You certainly never know what movie he'll review next!

Sunday, 22 June 2014

Burl reviews Porky's (1982)



Oink oink, it’s Burl, here to review a very famous and beloved teenage s*x comedy, Porky’s! You’ve probably seen it, and so had I, several times in fact, but recently I somehow discovered myself watching it again!
Ha ha, shall I reacquaint you with the plot? Well there isn’t one, not really, but there are several situations and these are strung along separately in a sort of continuation that creates the facsimile of a narrative! The setting is Angel Beach, Florida during the Eisenhower era, and the lads of Angel Beach High, all of them looking like they ought to have seen the back of Angel Beach High during the Truman administration, are up to various shenanigans! Ha ha, we never see them in a classroom, for their days are dedicated to complicated pranking scenarios and efforts to espy their female classmates in dishab*lle!
We learn about Pee Wee’s problems of length, and about Meat’s surfeit of same! We are introduced to the Jewish boy, Brian, who’s handy with his dukes! There’s the young greaser redneck with father problems, and some nondescript boys without any defining characteristics! There are some coaches and coachettes, including the legendary Ms. Balbricker (played by Nancy Parsons from Smokey Bites the Dust and Motel Hell!), and an older-brother cop played by Art Hindle from The Brood! And eventually there is Porky, and the lads’ confrontation with him at his eponymous hostelry, and their final victory over the inbred and corrupt forces of crackerdom!
Of course the movie has more on its mind than just shenanigans! In fact, it dares to tackle a Very Serious Issue: anti-Semitism among the JD set! Ha ha, there are several punch-ups on the subject in fact, and lessons are finally learned! And then in celebration an egg is broken on someone’s forehead!
But the centerpiece of the picture is certainly its famous sh*wer scene! Ha ha, the boys crawl into some part of Angel Beach High, where, within a crawlspace, they find some nonsensical p*epholes that the Porky’s art department threw together without bothering to reconcile how such pe*pholes could exist in the first place!
And that’s our good luck, because that would be boring! Instead we get a very busy shower scene, containing “so much wool you could knit a sweater!” Ha ha! It’s the scene this picture is known for above all others, and rightly so!
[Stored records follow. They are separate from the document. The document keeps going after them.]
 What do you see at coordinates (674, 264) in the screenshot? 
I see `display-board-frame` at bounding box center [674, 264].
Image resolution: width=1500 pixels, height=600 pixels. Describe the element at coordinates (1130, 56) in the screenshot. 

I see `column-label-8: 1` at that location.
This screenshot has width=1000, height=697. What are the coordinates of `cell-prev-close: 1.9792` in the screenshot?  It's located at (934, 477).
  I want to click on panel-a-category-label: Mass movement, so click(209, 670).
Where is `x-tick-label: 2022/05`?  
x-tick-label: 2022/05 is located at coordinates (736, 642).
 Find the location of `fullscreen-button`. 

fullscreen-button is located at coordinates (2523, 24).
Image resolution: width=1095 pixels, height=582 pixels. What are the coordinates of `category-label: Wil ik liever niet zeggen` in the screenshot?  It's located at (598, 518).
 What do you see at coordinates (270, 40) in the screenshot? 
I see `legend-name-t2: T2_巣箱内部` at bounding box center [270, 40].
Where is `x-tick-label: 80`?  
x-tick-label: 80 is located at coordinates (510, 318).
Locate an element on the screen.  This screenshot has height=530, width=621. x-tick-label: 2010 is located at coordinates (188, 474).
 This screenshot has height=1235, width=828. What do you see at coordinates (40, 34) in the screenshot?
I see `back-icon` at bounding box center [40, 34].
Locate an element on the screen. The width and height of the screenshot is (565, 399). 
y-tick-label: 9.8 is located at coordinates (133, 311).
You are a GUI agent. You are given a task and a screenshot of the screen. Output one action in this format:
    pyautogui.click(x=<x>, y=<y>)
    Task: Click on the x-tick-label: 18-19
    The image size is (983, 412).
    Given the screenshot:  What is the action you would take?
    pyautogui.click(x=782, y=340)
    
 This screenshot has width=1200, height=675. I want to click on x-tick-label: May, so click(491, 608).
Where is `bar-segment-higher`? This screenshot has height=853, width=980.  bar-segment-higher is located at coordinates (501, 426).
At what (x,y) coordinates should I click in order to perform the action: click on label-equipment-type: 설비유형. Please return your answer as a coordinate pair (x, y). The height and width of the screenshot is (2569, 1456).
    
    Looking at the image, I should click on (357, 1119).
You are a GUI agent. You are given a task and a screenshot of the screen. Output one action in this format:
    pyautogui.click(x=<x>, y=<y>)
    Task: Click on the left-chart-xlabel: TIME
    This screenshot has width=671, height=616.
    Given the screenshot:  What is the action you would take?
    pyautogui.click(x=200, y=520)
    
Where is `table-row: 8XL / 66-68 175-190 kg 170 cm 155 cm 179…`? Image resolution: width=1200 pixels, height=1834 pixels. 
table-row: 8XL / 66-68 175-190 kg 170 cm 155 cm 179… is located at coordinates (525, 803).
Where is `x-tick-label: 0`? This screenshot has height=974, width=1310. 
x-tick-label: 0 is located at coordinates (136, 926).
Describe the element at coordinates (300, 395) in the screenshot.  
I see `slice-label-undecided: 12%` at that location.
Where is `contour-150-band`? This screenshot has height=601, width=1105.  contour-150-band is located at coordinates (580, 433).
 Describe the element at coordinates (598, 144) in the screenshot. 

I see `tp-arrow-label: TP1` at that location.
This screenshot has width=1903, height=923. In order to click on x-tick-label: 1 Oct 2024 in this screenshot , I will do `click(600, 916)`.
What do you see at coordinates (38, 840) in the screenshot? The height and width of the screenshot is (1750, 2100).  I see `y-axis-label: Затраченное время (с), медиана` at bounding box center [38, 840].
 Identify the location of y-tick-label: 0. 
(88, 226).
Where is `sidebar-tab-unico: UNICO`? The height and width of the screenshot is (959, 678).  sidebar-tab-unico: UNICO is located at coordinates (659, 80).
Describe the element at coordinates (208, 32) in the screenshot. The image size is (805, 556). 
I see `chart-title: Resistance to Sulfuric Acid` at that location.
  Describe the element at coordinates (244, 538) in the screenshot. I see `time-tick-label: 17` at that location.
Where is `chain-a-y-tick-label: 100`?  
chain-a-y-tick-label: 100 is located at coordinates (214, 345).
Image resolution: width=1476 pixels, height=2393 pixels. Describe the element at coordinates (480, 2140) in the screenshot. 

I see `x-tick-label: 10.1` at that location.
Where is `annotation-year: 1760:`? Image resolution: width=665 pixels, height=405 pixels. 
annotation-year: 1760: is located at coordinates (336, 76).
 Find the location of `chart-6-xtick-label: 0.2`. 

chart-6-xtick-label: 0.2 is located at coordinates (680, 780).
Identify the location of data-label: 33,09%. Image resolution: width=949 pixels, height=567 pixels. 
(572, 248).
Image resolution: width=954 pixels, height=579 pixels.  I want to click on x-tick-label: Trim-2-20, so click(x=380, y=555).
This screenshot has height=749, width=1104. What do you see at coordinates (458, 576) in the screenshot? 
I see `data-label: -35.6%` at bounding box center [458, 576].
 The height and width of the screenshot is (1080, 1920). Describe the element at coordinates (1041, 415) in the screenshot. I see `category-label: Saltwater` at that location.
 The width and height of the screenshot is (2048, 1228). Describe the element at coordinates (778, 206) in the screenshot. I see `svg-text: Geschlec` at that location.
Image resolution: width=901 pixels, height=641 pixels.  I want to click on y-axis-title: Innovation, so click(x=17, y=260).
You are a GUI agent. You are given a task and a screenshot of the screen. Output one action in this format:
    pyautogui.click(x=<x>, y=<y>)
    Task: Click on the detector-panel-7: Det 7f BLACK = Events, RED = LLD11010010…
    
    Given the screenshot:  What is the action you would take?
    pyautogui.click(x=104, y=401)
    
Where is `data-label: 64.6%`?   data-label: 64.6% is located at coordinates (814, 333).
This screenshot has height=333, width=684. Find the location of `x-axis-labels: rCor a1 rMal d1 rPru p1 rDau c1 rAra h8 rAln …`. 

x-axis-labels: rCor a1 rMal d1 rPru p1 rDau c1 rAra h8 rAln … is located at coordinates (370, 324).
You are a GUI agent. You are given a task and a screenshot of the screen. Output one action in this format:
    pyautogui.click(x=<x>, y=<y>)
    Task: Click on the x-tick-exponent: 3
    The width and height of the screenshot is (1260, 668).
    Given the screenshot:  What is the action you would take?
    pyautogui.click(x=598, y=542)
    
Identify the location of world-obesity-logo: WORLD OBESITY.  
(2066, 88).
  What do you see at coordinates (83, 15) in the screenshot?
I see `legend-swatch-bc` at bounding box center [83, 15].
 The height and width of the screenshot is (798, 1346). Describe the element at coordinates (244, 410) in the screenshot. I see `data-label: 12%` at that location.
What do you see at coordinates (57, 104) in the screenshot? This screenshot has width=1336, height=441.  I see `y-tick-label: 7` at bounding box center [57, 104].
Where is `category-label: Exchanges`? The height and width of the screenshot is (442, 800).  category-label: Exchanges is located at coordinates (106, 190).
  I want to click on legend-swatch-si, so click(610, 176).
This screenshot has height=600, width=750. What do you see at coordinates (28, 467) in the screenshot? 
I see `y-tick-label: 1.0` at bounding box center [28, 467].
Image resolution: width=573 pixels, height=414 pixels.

Between viewings of the picture, I’d be hard-pressed to tell you what goes on in many of the other scenes, which sounds like a callous dismissal of the picture, but in fact I count it as an advantage, since it lends the thing endless rewatchability! Ha ha!
The movie has a nice fog-filtery look and is well directed, and on top of it all is, like Spring Break, perfectly cast! Most of the actors never did much other than this movie (with the exception of several Canadians, including Kim “Big Trouble in Little China” Cattrall and Doug “Black Christmas” McGrath; and of course we know that Porky himself was in Good Bye Cruel World), but they are each of them perfectly cast! It’s an enjoyable if silly movie, and no wonder it was such a hit! I give Porky’s two and a half Pigmobiles!